De plus, la ville de Salvador qui, à l'instar de l'État dont elle est la capitale, était en déclin économique et en perte de vitesse démographique par rapport aux autres grandes villes du pays, regagne du dynamisme 84 .

Ces transformations n'ont pas été provoquées par une seule cause, ou par un seul type de facteurs : les caractéristiques géographiques de l'État de Bahia, ses matières premières, les politiques menées par le gouvernement fédéral et par le gouvernement de l'État, etc. en sont les principaux, mais pas les seuls. A l'instar de Guimarães (1982), ce que nous avons essayé de montrer ici est l'importance qu'a pris un certain régionalisme bahianais dans ce processus.

Non que le régionalisme à lui seul puisse tout expliquer ; tout compte fait, les acteurs régionaux de Bahia ne maîtrisaient pas toutes les données de la politique nationale.
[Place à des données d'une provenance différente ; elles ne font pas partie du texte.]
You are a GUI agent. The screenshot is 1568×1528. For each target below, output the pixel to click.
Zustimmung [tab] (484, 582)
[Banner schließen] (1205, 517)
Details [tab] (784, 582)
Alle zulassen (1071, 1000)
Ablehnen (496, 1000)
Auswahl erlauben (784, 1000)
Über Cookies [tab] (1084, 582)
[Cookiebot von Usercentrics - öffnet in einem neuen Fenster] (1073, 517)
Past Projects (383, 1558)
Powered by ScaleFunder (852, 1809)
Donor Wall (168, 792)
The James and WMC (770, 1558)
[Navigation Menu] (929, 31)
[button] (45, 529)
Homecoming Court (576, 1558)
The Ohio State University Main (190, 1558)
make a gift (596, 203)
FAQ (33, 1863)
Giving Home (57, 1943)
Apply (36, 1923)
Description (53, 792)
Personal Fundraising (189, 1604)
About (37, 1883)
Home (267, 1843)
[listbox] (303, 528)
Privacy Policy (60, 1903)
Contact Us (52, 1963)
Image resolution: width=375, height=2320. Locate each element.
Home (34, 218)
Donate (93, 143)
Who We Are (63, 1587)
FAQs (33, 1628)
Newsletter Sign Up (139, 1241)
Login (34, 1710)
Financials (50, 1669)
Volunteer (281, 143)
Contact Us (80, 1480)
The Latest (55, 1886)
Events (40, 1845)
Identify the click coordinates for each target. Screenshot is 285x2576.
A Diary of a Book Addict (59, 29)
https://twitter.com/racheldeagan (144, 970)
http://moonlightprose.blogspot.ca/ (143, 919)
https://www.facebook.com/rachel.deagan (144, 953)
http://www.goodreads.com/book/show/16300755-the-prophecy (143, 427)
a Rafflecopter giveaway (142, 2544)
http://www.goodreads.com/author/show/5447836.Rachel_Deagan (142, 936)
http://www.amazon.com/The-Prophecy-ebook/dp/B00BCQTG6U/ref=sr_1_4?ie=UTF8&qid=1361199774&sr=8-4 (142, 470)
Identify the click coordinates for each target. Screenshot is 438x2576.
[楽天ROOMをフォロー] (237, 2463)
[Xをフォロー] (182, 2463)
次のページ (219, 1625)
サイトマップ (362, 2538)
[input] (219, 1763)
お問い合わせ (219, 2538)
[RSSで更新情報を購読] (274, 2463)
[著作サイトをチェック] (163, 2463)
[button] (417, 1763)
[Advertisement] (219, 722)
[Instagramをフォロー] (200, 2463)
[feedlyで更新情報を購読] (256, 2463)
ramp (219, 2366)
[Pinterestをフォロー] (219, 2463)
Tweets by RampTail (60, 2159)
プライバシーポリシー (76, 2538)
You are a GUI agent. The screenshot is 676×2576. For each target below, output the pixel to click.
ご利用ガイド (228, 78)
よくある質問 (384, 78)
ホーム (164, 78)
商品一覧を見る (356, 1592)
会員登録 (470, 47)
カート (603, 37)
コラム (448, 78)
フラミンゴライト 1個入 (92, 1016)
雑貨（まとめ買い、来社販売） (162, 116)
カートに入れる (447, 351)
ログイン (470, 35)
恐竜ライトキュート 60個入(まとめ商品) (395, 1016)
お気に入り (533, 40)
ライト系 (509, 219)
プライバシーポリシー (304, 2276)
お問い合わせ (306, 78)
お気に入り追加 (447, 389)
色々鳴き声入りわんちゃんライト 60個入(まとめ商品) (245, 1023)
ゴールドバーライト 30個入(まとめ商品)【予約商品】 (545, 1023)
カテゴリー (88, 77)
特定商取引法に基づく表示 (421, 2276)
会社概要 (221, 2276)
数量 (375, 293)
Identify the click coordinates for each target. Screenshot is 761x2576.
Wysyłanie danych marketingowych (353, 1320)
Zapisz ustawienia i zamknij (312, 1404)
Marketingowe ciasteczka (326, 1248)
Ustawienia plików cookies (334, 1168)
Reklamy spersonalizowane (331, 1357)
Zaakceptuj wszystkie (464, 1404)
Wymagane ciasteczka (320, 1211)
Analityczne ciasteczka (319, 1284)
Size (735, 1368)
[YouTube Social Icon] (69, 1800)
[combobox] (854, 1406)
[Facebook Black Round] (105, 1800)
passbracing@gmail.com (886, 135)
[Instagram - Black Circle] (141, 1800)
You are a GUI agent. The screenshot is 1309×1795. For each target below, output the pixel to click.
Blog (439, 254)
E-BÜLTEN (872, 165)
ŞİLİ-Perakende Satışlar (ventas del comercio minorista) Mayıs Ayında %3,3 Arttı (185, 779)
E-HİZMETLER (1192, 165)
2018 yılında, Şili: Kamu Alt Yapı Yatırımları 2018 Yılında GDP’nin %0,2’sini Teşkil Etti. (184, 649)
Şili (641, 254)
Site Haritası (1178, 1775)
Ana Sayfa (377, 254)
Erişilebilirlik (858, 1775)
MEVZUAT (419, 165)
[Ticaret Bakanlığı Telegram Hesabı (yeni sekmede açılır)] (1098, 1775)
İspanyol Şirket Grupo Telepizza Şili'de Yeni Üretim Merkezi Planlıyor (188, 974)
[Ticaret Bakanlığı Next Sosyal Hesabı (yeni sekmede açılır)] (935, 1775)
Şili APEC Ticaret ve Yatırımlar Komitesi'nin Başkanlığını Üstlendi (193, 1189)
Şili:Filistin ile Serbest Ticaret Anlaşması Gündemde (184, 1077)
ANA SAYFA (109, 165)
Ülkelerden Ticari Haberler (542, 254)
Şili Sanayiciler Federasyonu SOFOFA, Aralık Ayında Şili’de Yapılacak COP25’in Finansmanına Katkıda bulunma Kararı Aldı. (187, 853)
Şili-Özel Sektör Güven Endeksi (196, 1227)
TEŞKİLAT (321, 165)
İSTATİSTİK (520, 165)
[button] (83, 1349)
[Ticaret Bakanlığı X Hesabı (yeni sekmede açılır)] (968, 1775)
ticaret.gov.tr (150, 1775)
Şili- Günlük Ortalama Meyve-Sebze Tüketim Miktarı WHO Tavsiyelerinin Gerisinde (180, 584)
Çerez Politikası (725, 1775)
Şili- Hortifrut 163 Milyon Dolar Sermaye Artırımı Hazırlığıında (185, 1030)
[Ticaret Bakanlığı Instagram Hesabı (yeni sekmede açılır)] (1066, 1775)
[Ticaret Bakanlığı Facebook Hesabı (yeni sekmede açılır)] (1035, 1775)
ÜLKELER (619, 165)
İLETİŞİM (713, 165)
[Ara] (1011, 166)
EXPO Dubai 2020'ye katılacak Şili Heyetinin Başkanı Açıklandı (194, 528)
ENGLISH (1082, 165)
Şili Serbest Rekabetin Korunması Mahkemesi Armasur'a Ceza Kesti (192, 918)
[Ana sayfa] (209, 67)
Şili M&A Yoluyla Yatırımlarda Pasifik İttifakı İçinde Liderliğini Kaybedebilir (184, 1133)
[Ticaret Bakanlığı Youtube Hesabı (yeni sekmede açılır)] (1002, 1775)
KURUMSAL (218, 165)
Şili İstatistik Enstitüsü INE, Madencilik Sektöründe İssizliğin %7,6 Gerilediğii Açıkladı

Cependant, le régionalisme a été une idéologie assez mobilisatrice au sein des élites régionales et, même, pendant un certain temps, des classes populaires à Bahia, pour qu'on le prenne au sérieux.

Mais, pourquoi le régionalisme a-t-il pu être si puissant à Bahia ? C'est autour de cette question que nous souhaitons maintenant développer quelques réflexions générales ; cela, sans avoir nullement la prétention d'épuiser un thème vaste et complexe, qui vaudrait, à lui seul, une thèse.

Notes
82.

Ce qui peut être expliqué par la concentration de la population récemment émigrée de la campagne vers la ville de Salvador ; tandis qu'ailleurs cela se faisait aussi vers les villes de la région urbaine. Ainsi, si Salvador est la troisième ville du pays en population, sa communauté urbaine n'occupe que la sixième place. Malgré tout, que ce soit pour les données de la ville elle-même ou de la région urbaine, la capitale de Bahia est parmi celles qui a eu les taux de croissance les plus élevés depuis les années 50, au Brésil.

83.

En août 1980, les salaires les plus bas sur l'échelle salariale de ces travailleurs se situaient autour de 4,5 salaires minimums, pouvant monter jusqu'à 15 salaires minimums pour les techniciens et jusqu'à 50 pour les ingénieurs. Pour avoir une idée de la valeur relativement élevée de ces salaires, il faut les comparer avec les revenus moyens de la majorité de la population de Bahia : à la même époque 37,1 % des familles disposaient d'un revenu familial ne dépassant pas trois salaires minimums et seulement 28 % des familles avaient un revenu familial supérieur à 8 salaires minimums. Ces données ont été extraites de Ferreira (1985 : 100 et 136).

84.

Bien que cela dépasse le cadre spatio-temporel de cette thèse, il faut souligner ici que ce dynamisme perd de l'élan vers la fin des années 80 et, surtout, dans les années 90. Cela tient à plusieurs raisons, la plus importante étant, peut-être, le désengagement progressif de l'Etat dans l'économie (et nous savons combien le rôle de l'Etat a été important pour l'économie du Nord-Est : par les aides aux entreprises privées, ou par l'action directe des entreprises nationales, dont PETROBRAS et sa branche pétrochimique).De plus, la crise de l'ensemble de l'économie brésilienne et l'ouverture du MERCOSUL (marché commun dont le Brésil fait partie avec l'Argentine, l'Uruguay et le Paraguay ) déplace les intérêts industriels vers les régions Sud et Sud-Est, plus proches des nouveaux marchés potentiels ; ainsi, les avantages relatifs de la région Nord-Est deviennent moins attractifs qu'auparavant. Cela provoquerait une re-concentration industrielle dans les régions Sud/Sud-Est, faisant chuter la participation des autres régions (surtout le Nord-Est) dans le PIB brésilien, comme le fait remarquer l'économiste Clélio Campolina Borges dans une interview au journal A FOLHA DE SÃO PAULO du 6/06/96. Par ailleurs, ce serait la source d'une augmentation des revendications régionalistes de certains hommes politiques "nordestins". Ce qui commence à inquiéter les Militaires ; dans le même n° du journal cité, l'ex-ministre de la Marine exprimait ainsi son souci : << Nous pouvons arriver au point où, si ce n'est l'intégrité et la défense nationale (encore pour combien de temps ?), nous aurons perdu le sens de l'unité, mis en péril par les égoïsmes et les ressentiments régionaux..>> ; nous voyons par là, combien les questions régionales demeurent importantes au Brésil.